● **PROBLEM REQUIREMENTS**: No pictures go in the copy. Restate, word for word, each line from the one containing "The image size" through the last line below.

● **Saved entries**:

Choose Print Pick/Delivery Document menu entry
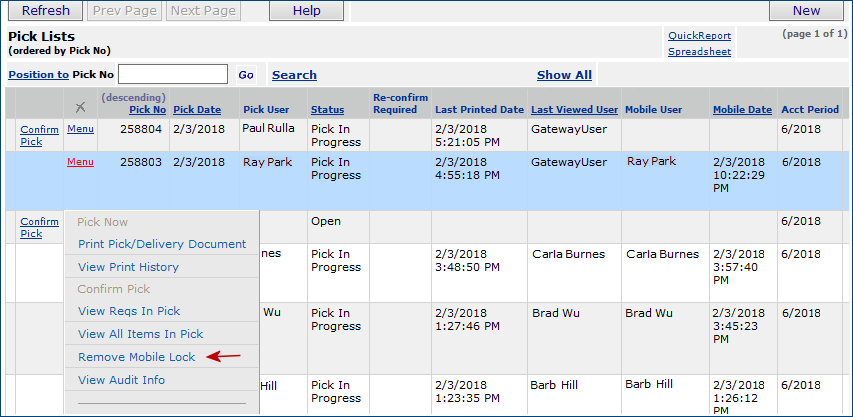Viewport: 853px width, 417px height. click(x=161, y=244)
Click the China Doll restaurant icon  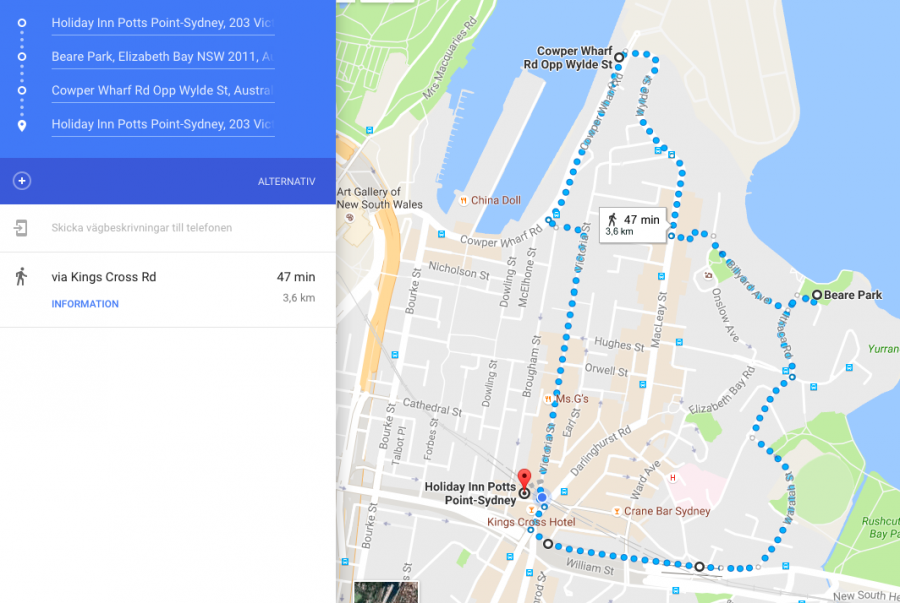[x=463, y=200]
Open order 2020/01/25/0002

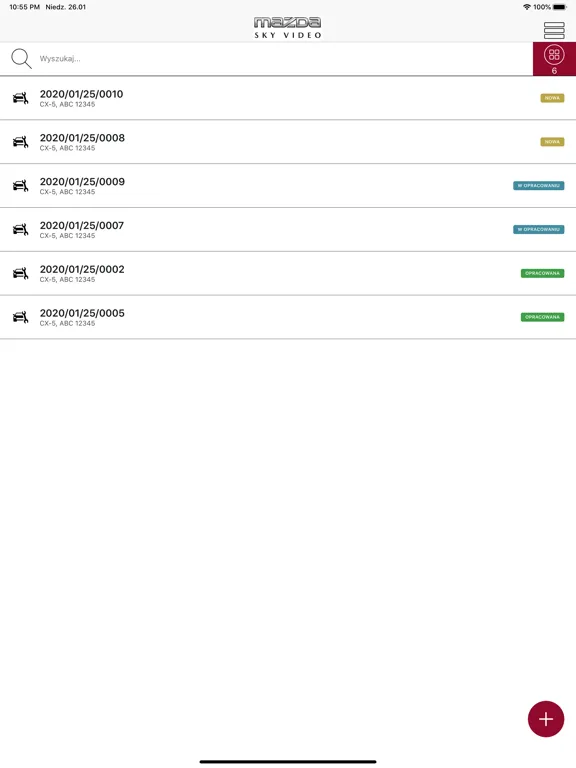click(288, 273)
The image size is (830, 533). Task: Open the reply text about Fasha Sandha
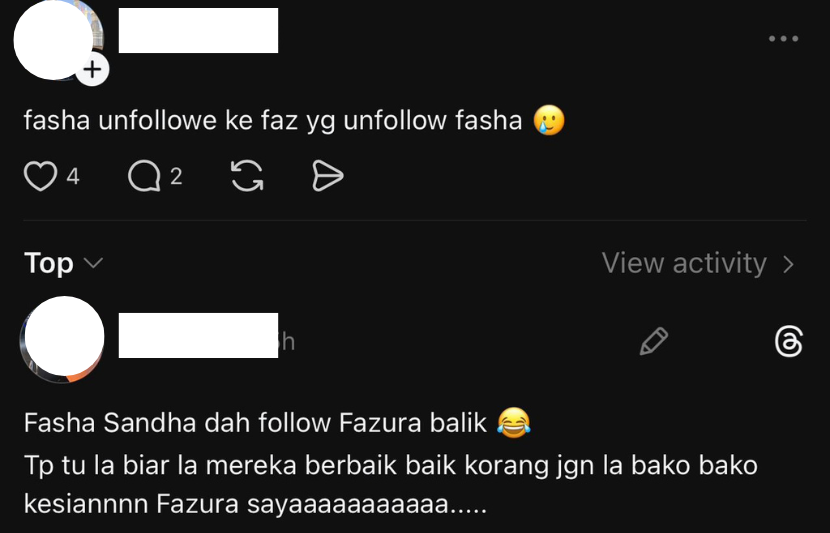click(x=391, y=463)
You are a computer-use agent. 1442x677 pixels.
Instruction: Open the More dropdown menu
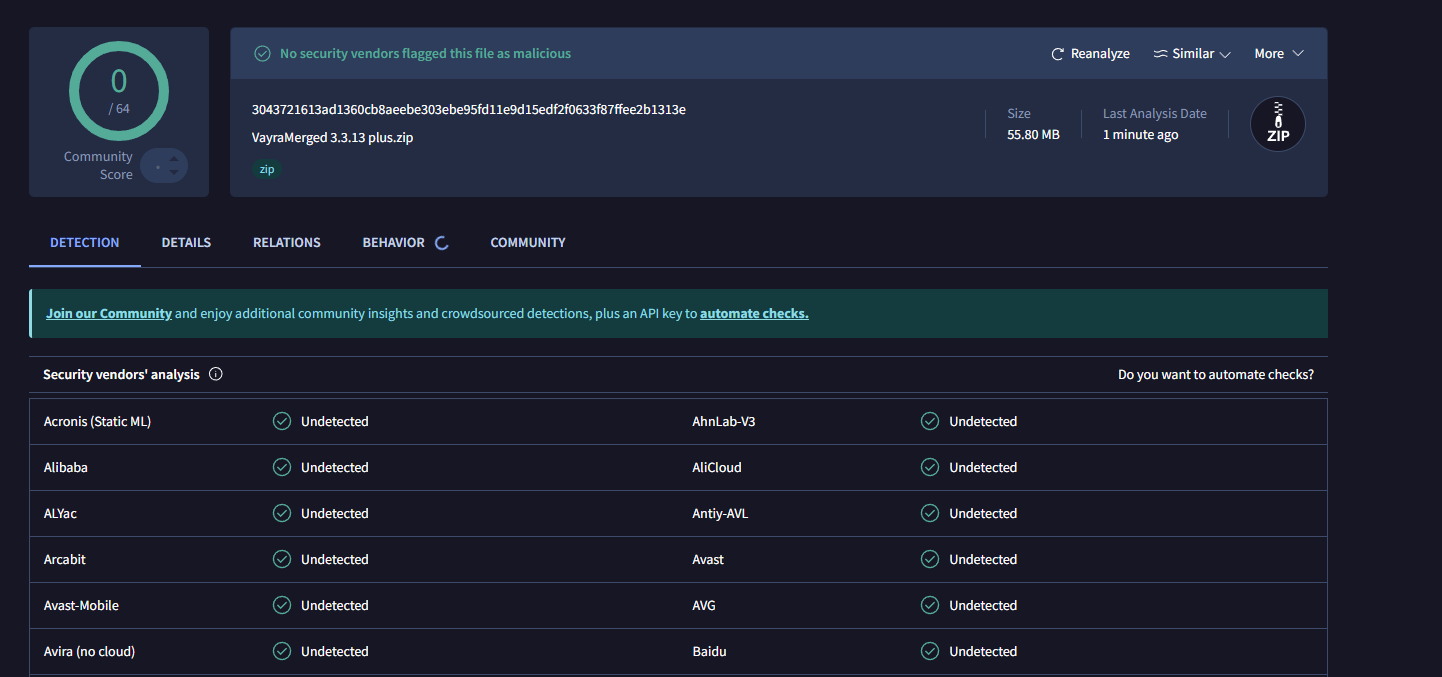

● **COMPLETED TASK**:
The image size is (830, 533). Task: Open the reply text about Fasha Sandha
click(x=391, y=463)
You are a computer-use agent. 1442x677 pixels.
Instruction: Open the More dropdown menu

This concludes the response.